Se trata, nos apresuramos a decir, de un historiador sin academia, libérrimo, que persigue la verdad de los hechos sabiendo que éstos pronto se diluyen en relatos lastrados de intereses en los que ya hechos y palabras son indistinguibles y inexorablemente parciales. Tucídides parece creer que hay un breve espacio temporal en que todavía está abierta la posibilidad de descubrir la verdad de los hechos y de no deformar del todo las palabras dichas en el curso de esos hechos, de modo que puede construirse una relación de lo sucedido definitiva y cierta, de la que cabe aprender para siempre. El exiliado es un candidato inmejorable para llevar a cabo esta tarea tan exigente, tan meticulosa de seguimiento de la verdad, en la que un conocimiento de primera mano se hace guardando las debidas distancias, que salvan de la parcialidad por encima incluso del patriotismo.

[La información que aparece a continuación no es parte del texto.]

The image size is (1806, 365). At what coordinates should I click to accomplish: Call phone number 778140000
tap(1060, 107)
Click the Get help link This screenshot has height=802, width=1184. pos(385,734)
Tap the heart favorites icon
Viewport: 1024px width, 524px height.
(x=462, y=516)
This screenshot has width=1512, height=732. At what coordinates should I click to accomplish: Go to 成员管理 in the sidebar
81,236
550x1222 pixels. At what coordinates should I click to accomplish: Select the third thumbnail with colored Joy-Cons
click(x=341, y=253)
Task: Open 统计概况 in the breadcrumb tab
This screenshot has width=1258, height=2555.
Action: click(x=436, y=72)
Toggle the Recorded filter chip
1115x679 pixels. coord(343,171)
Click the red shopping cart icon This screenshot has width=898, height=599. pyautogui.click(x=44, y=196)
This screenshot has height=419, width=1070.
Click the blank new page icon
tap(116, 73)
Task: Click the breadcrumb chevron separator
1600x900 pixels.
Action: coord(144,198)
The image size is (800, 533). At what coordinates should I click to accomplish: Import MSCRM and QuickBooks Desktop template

Tucídides inventa, pues, una figura de la autoridad completamente nueva, del género de las invocadas hoy por Rosanvallon para renovar la dañada legitimidad democrática, como es la que deriva de la imparcialidad, inventada ya por Homero, nos decía Arendt, pero despojada del oropel poético, sospechoso siempre. Tucídides es, en suma, un historiador del tiempo presente que parece precaverse de las futuras manipulaciones de la memoria histórica. Y el exilio, su exilio, es la condición de la objetividad del historiador. Bendita objetividad. Tan lejos de los académicos y eruditos de nuestras instituciones como tan cerca del exiliado de mirada limpia.

¿Y qué descubre Tucídides a esa distancia mediana, en ese espacio casi de equilibrista por el que circula durante veinte años viendo y preguntando, cotejando y comprobando? Para empezar, que hay en la guerra una extraña fenomenología. Por ejemplo, que hay guerras declaradas sin que los contendientes se enfrenten en el campo de batalla, sino que su lucha es la preparación para el enfrentamiento que ha de venir. Constata de este modo que dos guerras convencionales, separadas por diez años de paz engañosa, son en realidad una sola única hostilidad desplegada en grados diferentes de intensidad bélica. En segundo lugar, Tucídides muestra en el relato de esta guerra que la acción humana transita de manera que, una vez surgida la diferencia que genera la riqueza, o bien se vuelca al dominio exterior en forma de imperio, o bien refluye sobre sí misma en forma de guerra civil: las sociedades, o bien se expanden sometiendo a otras a sus intereses, o bien se autodestruyen en rivalidades internas. He aquí el segundo descubrimiento tucidídeo que tan cercano suena del Hobbes más puro. Existe todavía una tercera lección, esta ya, a diferencia de la anterior, definitivamente política, porque tiene que ver con lo que los hombres pueden hacer. La suerte de las sociedades está dictada no sólo por esa triste ley de la guerra necesaria, también por el juego de sus instituciones.

Veinticinco siglos después de Tucídides, siguen sonando a propósito de la guerra las mismas voces que se oyeron en el diálogo de los melios. Tras una apariencia de valores universalmente reconocidos, todo el mundo queda a la espera de lo que está por revelarse y demanda de los profetas en circulación un conocimiento definitivo: ¿qué se juega realmente en la batalla, qué la ha hecho inevitable? No sabemos qué responderán los sabios, pero la gente como Tucídides se pondría humildemente a investigar lo que se hace y se dice para descubrir dónde el destino se libra de la necesidad, dónde el designio de los seres humanos se libra de la guerra. Tucídides fue tan consciente de su tarea que así empezó su obra:

Tucídides (sic) el ateniense compuso la historia de los peloponesios y los atenienses, tal como la llevaron a cabo unos contra otros, se puso manos a la obra inmediatamente, a los primeros síntomas.

En fin, la vigencia de Tucídides podría sintetizarse así: si la guerra es inevitable, entonces regúlese. ¡Guerra justa! Quién lo sabe. La duda persiste: ¿son las guerras necesarias para mantener la civilización?